→ **WORK TASK**: Nothing in the entries may differ when you return them.

START ENTRIES PROVIDED

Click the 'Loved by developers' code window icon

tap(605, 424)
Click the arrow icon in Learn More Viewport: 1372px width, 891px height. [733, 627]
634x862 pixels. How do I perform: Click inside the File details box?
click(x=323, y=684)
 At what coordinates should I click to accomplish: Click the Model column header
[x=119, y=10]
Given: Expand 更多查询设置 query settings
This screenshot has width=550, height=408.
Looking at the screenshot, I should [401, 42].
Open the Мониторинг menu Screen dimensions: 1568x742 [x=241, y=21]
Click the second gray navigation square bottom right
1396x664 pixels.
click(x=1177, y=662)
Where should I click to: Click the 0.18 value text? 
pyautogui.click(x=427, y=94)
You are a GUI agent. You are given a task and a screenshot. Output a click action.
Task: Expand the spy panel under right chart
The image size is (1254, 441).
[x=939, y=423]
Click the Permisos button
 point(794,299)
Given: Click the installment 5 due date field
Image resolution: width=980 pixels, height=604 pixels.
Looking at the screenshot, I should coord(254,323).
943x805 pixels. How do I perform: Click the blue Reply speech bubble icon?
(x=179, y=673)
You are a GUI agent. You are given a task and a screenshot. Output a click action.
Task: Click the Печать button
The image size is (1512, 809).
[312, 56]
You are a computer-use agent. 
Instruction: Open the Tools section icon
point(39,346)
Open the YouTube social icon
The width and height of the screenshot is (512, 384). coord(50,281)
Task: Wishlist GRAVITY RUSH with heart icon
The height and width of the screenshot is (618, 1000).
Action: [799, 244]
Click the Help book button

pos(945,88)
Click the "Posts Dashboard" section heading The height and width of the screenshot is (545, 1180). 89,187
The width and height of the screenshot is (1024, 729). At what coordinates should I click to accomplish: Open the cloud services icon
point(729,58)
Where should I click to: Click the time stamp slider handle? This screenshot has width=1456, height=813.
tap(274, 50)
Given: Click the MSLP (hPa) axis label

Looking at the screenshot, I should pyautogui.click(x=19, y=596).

END ENTRIES PROVIDED

→ **THE ANSWER**:
Click the 'Loved by developers' code window icon

tap(605, 424)
Click the arrow icon in Learn More Viewport: 1372px width, 891px height. [733, 627]
634x862 pixels. How do I perform: Click inside the File details box?
click(x=323, y=684)
 At what coordinates should I click to accomplish: Click the Model column header
[x=119, y=10]
Given: Expand 更多查询设置 query settings
This screenshot has width=550, height=408.
Looking at the screenshot, I should [401, 42].
Open the Мониторинг menu Screen dimensions: 1568x742 [x=241, y=21]
Click the second gray navigation square bottom right
1396x664 pixels.
click(x=1177, y=662)
Where should I click to: Click the 0.18 value text? 
pyautogui.click(x=427, y=94)
You are a GUI agent. You are given a task and a screenshot. Output a click action.
Task: Expand the spy panel under right chart
The image size is (1254, 441).
[x=939, y=423]
Click the Permisos button
 point(794,299)
Given: Click the installment 5 due date field
Image resolution: width=980 pixels, height=604 pixels.
Looking at the screenshot, I should coord(254,323).
943x805 pixels. How do I perform: Click the blue Reply speech bubble icon?
(x=179, y=673)
You are a GUI agent. You are given a task and a screenshot. Output a click action.
Task: Click the Печать button
The image size is (1512, 809).
[312, 56]
You are a computer-use agent. 
Instruction: Open the Tools section icon
point(39,346)
Open the YouTube social icon
The width and height of the screenshot is (512, 384). coord(50,281)
Task: Wishlist GRAVITY RUSH with heart icon
The height and width of the screenshot is (618, 1000).
Action: [799, 244]
Click the Help book button

pos(945,88)
Click the "Posts Dashboard" section heading The height and width of the screenshot is (545, 1180). 89,187
The width and height of the screenshot is (1024, 729). At what coordinates should I click to accomplish: Open the cloud services icon
point(729,58)
Where should I click to: Click the time stamp slider handle? This screenshot has width=1456, height=813.
tap(274, 50)
Given: Click the MSLP (hPa) axis label

Looking at the screenshot, I should pyautogui.click(x=19, y=596).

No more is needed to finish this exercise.